A handful of greetings trickled in on the phone and the Facebook page. They subtly reminded him of an age where balloons were the next best thing since sliced bread to a child – the times when laughter wasn’t just something people around him did for the sake of it. They were from the heart.

That was the time, he remembered, when a birthday cake was simple. As long as there’s a cherry on top of the buttery cream / icing with edible paper flowers, it was tempting enough for one to want to stick a finger and lick the cream off it.

There weren’t those MacDonalds’ party things then. Else, it could add another entry to the happy birthday memories in his life.

It would be a year before that intense, emotional period would come again to strip him of something he should reserve for himself. After all, the sweet happy moments have left him and never really returned for almost all of 25 birthdays.

***

It’s goodbye to all of that. Back to the normal monochromatic grey programming.

Cursing the day of my birth

In another time and place, there will be no tears on this day. No dark thoughts. No questions raised about a life’s existence. Or the futility of toiling for the sake of it.

There will only be laughter and only more laughter. There will be this spring in the step(s). Or the excitement that comes with every beat of the heart as yet another text message is being checked and read.

“Luv. Ur so set 4 a surprise to9. <3 <3 <3”

There will be the smile, a genuine lift in the heart. There will be all to look forward to. The dinner. The whispers. The giggles. The scribble in the card. The nostalgic journey back to “where did we first meet” or “how did we get to know each other” scenes, where images are forever etched in one’s mind. There will be the reassuring grab of the hand, where a message, never verbalised, turns the world into one unimportant mess in an instant.

In this time and place, there will be none of that. Everything is monochromatic grey. Everything is a reminder that a beggar shall remain as one forever.

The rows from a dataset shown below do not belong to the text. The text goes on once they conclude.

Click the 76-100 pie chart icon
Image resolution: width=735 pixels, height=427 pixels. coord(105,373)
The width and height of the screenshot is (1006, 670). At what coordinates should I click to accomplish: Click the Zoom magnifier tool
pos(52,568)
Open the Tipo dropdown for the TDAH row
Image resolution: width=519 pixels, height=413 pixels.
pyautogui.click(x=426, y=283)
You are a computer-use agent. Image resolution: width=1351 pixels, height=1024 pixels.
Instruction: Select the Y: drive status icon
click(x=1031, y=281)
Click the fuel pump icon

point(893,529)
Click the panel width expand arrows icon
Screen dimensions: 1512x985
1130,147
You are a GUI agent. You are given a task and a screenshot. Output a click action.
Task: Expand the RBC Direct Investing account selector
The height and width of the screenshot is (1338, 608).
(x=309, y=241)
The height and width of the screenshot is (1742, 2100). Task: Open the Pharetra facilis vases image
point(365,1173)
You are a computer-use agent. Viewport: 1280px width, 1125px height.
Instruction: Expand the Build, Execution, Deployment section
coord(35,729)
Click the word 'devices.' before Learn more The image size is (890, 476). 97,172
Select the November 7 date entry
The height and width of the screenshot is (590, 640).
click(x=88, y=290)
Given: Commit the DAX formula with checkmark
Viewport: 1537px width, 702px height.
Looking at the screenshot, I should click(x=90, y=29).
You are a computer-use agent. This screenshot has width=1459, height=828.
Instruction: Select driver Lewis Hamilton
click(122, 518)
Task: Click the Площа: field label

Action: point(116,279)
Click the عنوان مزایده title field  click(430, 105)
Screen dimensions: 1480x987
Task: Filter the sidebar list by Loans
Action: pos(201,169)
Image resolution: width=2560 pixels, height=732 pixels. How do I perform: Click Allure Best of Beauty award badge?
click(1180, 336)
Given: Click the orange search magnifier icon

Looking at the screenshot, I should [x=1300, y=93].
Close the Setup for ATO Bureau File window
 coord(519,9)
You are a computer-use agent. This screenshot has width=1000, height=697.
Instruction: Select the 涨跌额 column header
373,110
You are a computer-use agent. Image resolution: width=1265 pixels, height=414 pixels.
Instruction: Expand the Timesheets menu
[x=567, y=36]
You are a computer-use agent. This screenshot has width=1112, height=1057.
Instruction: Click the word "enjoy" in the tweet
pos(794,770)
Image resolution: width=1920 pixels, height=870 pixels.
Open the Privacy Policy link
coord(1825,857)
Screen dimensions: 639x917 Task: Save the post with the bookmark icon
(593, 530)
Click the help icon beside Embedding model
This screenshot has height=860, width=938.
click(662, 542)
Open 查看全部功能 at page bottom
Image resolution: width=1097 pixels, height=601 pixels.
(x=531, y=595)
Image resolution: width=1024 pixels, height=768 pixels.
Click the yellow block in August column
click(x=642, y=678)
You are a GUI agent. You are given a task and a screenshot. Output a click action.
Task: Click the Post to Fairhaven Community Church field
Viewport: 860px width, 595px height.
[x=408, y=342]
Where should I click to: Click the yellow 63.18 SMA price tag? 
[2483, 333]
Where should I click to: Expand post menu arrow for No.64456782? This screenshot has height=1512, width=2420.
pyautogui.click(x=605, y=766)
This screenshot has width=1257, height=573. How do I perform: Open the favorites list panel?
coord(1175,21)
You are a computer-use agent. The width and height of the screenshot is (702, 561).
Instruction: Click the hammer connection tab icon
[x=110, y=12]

Every emotion sits, dwells, gnaws and then tears everything apart. Distant memories – of tears by the drain, of tears on our cheeks, of the frantic search of a lost adolescent crush, of days filled with genuine laughter, of whispers in the dead of the light, of a hand-written book filled with lyrics of Guns N Roses’ songs, of your trip to my home – bring with them bits of sadness and loss.

Together, they amount to something. Collectively, they point towards the futility of life. Then, they become a cacophony of voices that pretend to encourage, urge and then taunt…

Before the suffocating Silence descends.

You’ll remain in this world, but you’ll find no solace.
You’ll hanker and pine, but you’ll never get it.
You’ll curse the day of your birth, but you’ll continue to live it.
And you’ll become a slave to your life.